Child marriages plunged when girls stayed in school in Nigeria

Education, fertility, and gender

  • Many note a strong global pattern: more education (especially for girls) correlates with lower fertility and later marriage.
  • Some argue both girls and boys need education about parenting responsibilities and the physical impact of childbirth; others counter this likely reduces births further.
  • Several comments stress that women’s education, reduced child mortality, and access to contraception tend to jointly push fertility rates below replacement.

Government support and economic incentives

  • Disagreement over whether generous family support raises birth rates: Nordic examples show very high parental leave and childcare subsidies but still sub‑replacement fertility.
  • One camp argues governments simply don’t pay enough; another says parenting costs (time, career impact, lifestyle loss) are so high that money alone cannot solve it.
  • Proposals include large child tax credits, child income taxes paid to parents, or pension systems tied to children’s future contributions; critics note practicality, fairness, and political feasibility issues.

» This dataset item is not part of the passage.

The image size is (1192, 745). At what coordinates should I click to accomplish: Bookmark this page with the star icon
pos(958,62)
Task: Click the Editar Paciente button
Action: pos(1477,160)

Child marriage mechanisms in Nigeria and elsewhere

  • Commenters emphasize economic motives: marrying girls off reduces household costs and is seen as security for daughters where schooling or employment prospects are weak.
  • In northern Nigeria, insecurity and jihadist violence make marriage a perceived protection strategy; programs that make school safer can shift families’ choices.

Correlation vs causation of “staying in school”

  • Some argue the effect is not school per se but the broader package: accelerated catch‑up classes, financial help, vocational training, and security.
  • Others respond that “staying in school” is a useful shorthand; any serious program necessarily includes support that addresses why girls drop out.

Global low birth rates and sustainability

  • Pro‑natalist voices worry about collapsing pension systems, shrinking workforces, and potential societal instability.
  • Others see lower birth rates as a needed correction for resource stress, climate change, and real‑estate pressure, arguing that demographic decline is preferable to ecological collapse.

Development interventions beyond education

  • Practitioners highlight two high‑impact, “sticky” interventions: infrastructure (especially roads) and gender‑focused projects that change norms around women’s rights.
  • Education and sanitation projects are described as more fragile when ongoing funding for operations and maintenance disappears.